Elaine is head over heels for Aaron, perfectly portrayed by Judge Reinhold, despite his penchant for “close talking.” Elaine becomes less enthusiastic when she discovers that his kindness and affections extend to Jerry’s parents, who he spends days on end with, taking them to the Met, and inviting them to crash a date with Elaine. When the Seinfelds finally leave, Aaron laments that he could have done so much more for them.
3. Bob Cobb
“Ya know, I feel a little funny calling somebody Maestro.”
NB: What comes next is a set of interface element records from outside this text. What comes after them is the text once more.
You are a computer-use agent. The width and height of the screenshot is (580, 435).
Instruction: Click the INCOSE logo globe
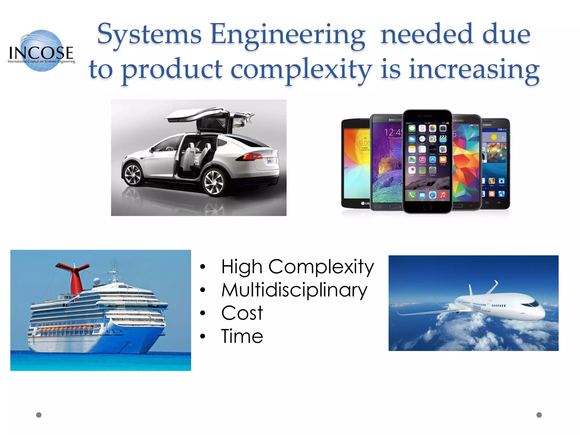[x=42, y=50]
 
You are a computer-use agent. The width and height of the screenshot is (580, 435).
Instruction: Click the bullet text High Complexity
[x=297, y=267]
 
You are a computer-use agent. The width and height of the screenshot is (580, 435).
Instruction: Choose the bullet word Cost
[x=242, y=313]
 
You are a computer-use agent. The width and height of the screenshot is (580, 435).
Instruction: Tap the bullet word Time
[x=242, y=336]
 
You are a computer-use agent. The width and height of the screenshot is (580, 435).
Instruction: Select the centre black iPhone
[x=427, y=161]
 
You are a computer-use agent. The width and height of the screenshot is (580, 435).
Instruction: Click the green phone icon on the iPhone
[x=412, y=195]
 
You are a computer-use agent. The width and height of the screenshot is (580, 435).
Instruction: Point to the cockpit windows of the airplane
[x=530, y=304]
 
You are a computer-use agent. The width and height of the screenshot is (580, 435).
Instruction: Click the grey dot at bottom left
[x=39, y=415]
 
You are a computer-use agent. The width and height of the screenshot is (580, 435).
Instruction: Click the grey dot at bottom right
[x=539, y=415]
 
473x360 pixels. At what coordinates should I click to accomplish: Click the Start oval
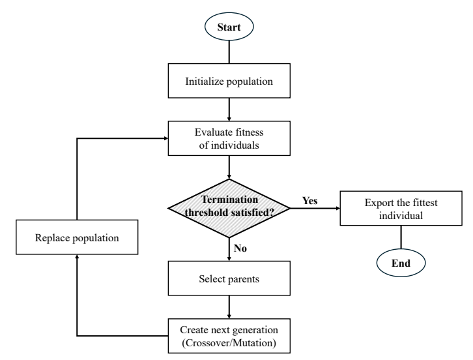(x=229, y=27)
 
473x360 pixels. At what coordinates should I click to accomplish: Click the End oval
(x=401, y=263)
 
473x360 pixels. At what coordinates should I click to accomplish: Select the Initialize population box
(x=229, y=81)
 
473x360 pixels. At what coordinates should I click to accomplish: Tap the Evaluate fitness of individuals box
(x=229, y=138)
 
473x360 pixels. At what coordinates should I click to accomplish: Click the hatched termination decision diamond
(x=229, y=208)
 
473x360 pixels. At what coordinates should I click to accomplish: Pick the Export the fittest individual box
(x=401, y=208)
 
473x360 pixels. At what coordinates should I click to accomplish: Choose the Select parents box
(x=229, y=278)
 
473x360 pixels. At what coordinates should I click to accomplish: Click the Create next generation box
(x=229, y=336)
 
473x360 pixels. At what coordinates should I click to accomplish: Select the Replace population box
(x=77, y=237)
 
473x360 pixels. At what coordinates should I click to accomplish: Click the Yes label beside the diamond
(x=310, y=200)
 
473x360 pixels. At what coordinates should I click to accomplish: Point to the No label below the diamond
(x=240, y=248)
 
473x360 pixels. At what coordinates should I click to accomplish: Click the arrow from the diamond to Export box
(x=315, y=208)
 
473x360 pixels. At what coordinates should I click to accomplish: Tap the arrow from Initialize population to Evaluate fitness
(x=229, y=110)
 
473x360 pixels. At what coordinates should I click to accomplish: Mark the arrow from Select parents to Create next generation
(x=229, y=307)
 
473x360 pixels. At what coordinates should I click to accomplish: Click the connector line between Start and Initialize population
(x=229, y=52)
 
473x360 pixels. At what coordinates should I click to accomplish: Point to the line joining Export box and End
(x=401, y=237)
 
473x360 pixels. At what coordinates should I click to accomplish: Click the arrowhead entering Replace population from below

Bob Cobb, who, according to a Seinfeld fan wiki, is named after the creator of the Cobb salad, is a Leonard Bernstein wannabe and conductor of the Police Benevolence Orchestra who insists on being called “Maestro” at all times, even in the middle of making out with Elaine. They sing opera in his convertible and galavant off to Tuscany, but eventually break up after she ruins a signed poster of his favorite tenor (not Domingo, not Pavarotti … the other guy) by spilling a drink on it. She tries to make it up to him in a later episode, but the same thing happens again.
2. Keith Hernandez
“I’d watch the third-base coach if I were you, because I don’t think he’s waving you in.”
The former New York Mets baseball player, who plays himself, really hits it off with Elaine, in a two-part episode that is actually called, “The Boyfriend.” Things get weird when Keith enters into a bizarre love triangle with Jerry, who starts jostling with Elaine for Keith’s time and attention. But Elaine dumps him when she finds out he’s a smoker.
1. David Puddy
“Yeah that’s right.”
The lovably dumb mechanic, recovering germaphobe, and diehard New Jersey Devils fan is Elaine’s best boyfriend. Their on-again-off-again relationship (he appears in ten episodes) becomes a running joke (George: “How did Puddy get back in the picture?” Elaine: “I needed to move a bureau”) but they’re great when they’re together. (Or at least as great as romantic relationships get on the show, let’s be fair.) He’s got his weird qualities of course, a penchant for high-fiving, his love of Christian rock and Jesus fish, his questionable face-and-body painting, but, in a show full of jerks, he’s not one of them.